The don’t need to pay for them. Just try getting an extended warranty claim honored when they find out you never changed your oil.
This is the standard modus operandi of all insurance businesses, and always will be. And you get some very ugly and morally reprehensible situations when human health care is placed into exactly the same bailiwick as car insurance. Every civilized country in the world provides full coverage for all medically necessary health care either as a direct public benefit or through a combination of subsidies and private agencies that are very tightly regulated. The US is the only country in the world that treats health care like a market commodity.
There’s no GQ answer to any issue that is extremely complex with a lot of social values involved. It is, however, a fact that among industrialized countries the US has among the worst rates of infant mortality, lower average life expectancy, and lower average quality of life for the elderly.
No question it does. In fact, “health insurance” is not really insurance in the technical sense of the word. “Insurance” is a risk mitigation tool, typically intended to protect individuals from losing large sums of money due to known but unexpected events. Think auto insurance.
You buy insurance because you don’t want to total your car and be without a car. Your car insurance isn’t designed for smaller risks, like flat tires or changing you air filter. Those smaller costs can be paid out of pocket by the owner or budgeted for.

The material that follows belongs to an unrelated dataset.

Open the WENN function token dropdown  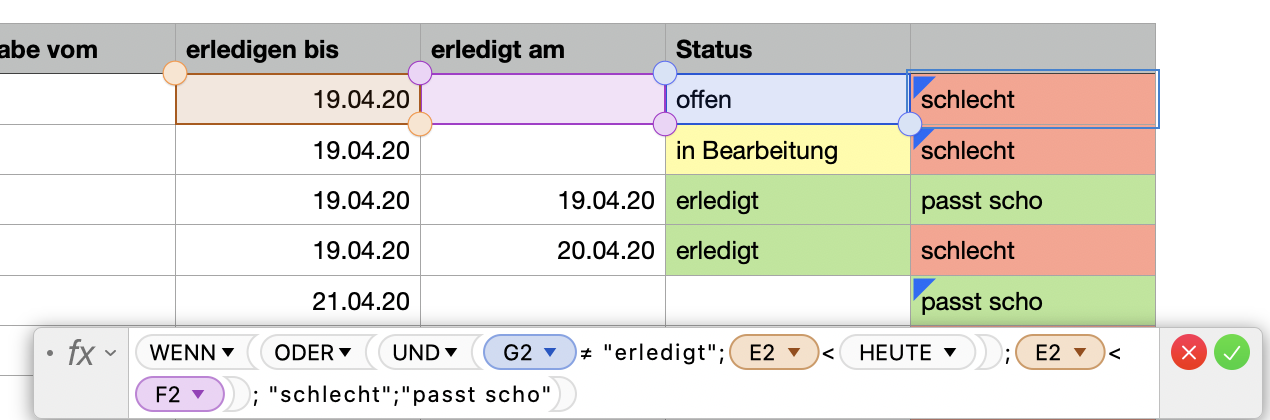228,352

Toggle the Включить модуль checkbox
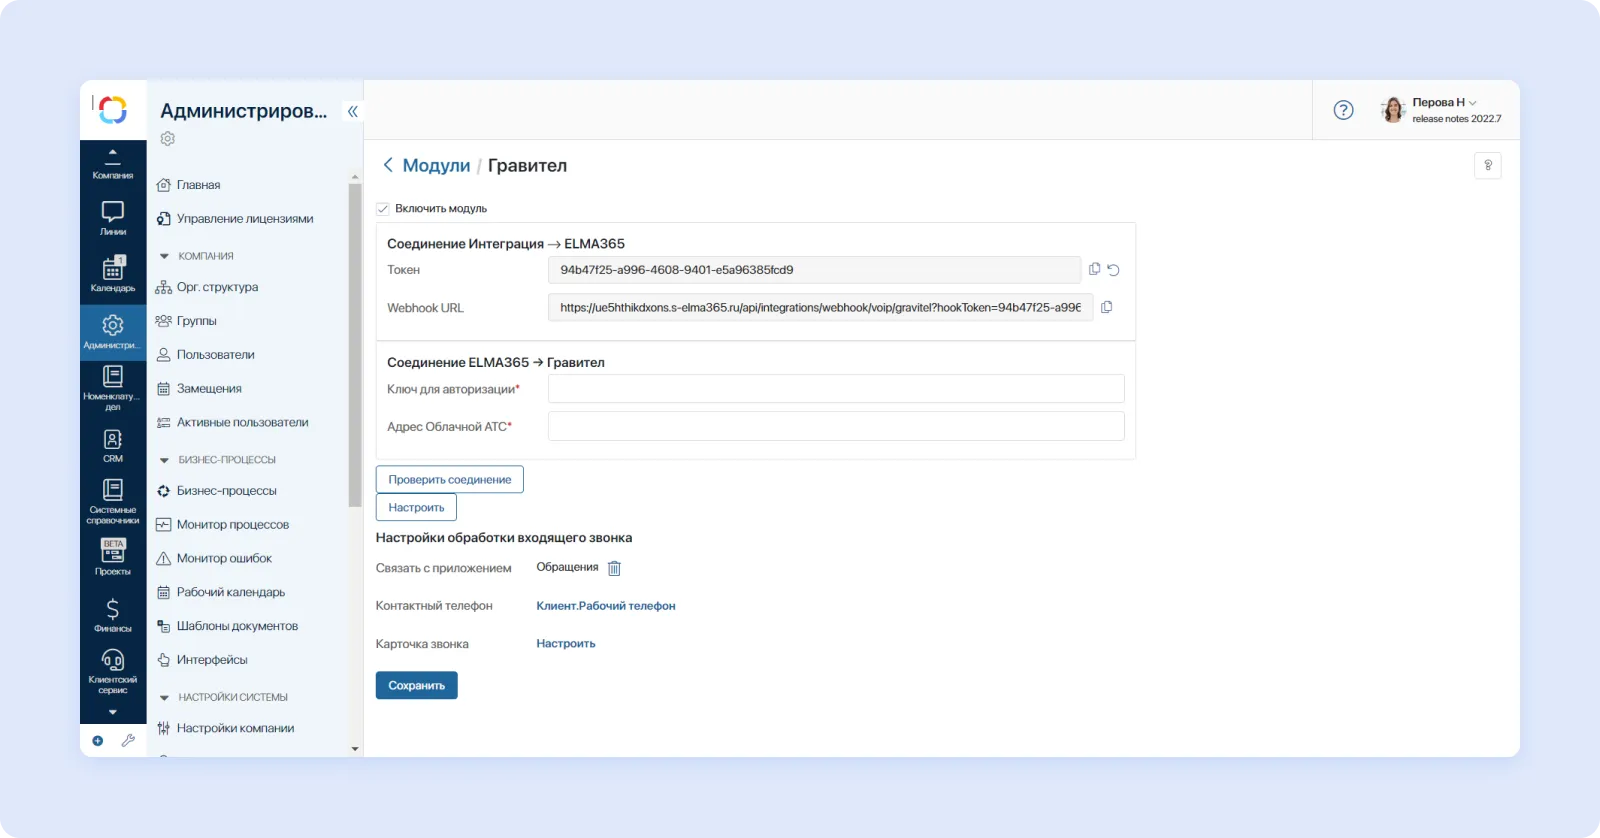383,209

Today’s copay environment discourages that type of thinking, unless you get into Health Savings Accounts.
Similarly small healthcare costs, like OTC medicines, are the same.
Those you list line up with the top conditions generally driving costs: cardiovascular disease, high blood pressure, diabetes, cancer, asthma, back/neck pain.
Pregnancy probably wasn’t on the list because it only occurs one to three times in most American women’s lives, and is a condition that has a finite end date – unlike the top conditions, which are chronic.